WHAT YOU WILL DO: Copy the listing from the line containing "This screenshot has width=1700, height=1063." through the line containing "point(209,250)", changing "Restore Defaults" to "Reset Defaults" and leaving everything else the same. Give only those lines.

PROVIDED RECORDS:
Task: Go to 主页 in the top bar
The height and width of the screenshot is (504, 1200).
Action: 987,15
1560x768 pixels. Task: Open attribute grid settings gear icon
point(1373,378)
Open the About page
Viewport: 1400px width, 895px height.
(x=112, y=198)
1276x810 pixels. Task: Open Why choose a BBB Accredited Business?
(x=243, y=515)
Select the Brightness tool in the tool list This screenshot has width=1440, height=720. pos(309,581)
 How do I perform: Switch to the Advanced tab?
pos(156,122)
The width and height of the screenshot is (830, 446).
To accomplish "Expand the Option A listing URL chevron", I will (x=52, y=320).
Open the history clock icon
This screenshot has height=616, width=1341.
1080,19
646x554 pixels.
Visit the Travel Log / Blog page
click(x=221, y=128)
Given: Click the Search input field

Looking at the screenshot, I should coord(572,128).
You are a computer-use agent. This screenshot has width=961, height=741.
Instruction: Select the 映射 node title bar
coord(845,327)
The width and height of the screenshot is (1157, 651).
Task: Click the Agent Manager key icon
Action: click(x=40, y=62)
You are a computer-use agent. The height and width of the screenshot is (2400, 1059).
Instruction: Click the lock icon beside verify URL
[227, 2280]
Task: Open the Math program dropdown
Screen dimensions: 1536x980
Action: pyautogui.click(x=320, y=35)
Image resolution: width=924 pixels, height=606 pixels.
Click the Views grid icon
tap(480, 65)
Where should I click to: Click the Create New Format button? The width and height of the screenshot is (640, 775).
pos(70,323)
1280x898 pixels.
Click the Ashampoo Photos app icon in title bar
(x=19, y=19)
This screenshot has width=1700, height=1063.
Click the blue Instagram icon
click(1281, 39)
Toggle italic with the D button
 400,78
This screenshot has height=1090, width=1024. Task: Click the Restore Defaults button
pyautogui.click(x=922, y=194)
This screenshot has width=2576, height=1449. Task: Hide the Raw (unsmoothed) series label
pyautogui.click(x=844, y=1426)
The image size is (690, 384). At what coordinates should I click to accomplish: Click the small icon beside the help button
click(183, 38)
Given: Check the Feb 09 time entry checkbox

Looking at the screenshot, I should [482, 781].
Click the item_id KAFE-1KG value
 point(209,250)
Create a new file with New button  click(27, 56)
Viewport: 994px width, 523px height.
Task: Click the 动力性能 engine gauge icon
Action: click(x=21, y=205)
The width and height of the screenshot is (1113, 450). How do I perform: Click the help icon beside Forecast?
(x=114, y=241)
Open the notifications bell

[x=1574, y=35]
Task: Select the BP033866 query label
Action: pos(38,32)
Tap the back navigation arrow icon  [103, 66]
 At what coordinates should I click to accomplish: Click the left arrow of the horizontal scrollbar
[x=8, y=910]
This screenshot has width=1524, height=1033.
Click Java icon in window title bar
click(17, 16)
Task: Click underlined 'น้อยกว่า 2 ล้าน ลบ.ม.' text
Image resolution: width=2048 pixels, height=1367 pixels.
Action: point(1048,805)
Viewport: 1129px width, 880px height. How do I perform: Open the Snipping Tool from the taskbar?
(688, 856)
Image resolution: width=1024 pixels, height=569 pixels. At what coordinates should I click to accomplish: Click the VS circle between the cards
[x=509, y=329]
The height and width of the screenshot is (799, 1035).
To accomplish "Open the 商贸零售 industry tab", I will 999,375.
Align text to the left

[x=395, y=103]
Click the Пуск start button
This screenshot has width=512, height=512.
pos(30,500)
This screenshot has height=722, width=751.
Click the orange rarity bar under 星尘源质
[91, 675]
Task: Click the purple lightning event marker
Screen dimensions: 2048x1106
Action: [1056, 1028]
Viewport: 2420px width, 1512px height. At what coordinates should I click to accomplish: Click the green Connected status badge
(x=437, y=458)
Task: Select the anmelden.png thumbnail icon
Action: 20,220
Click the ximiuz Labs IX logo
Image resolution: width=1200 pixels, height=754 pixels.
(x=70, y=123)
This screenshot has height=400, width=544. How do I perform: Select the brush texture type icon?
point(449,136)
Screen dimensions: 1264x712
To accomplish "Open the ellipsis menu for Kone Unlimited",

EXERCISE ANSWER:
This screenshot has width=1700, height=1063.
Click the blue Instagram icon
click(1281, 39)
Toggle italic with the D button
 400,78
This screenshot has height=1090, width=1024. Task: Click the Reset Defaults button
pyautogui.click(x=922, y=194)
This screenshot has width=2576, height=1449. Task: Hide the Raw (unsmoothed) series label
pyautogui.click(x=844, y=1426)
The image size is (690, 384). At what coordinates should I click to accomplish: Click the small icon beside the help button
click(183, 38)
Given: Check the Feb 09 time entry checkbox

Looking at the screenshot, I should [482, 781].
Click the item_id KAFE-1KG value
 point(209,250)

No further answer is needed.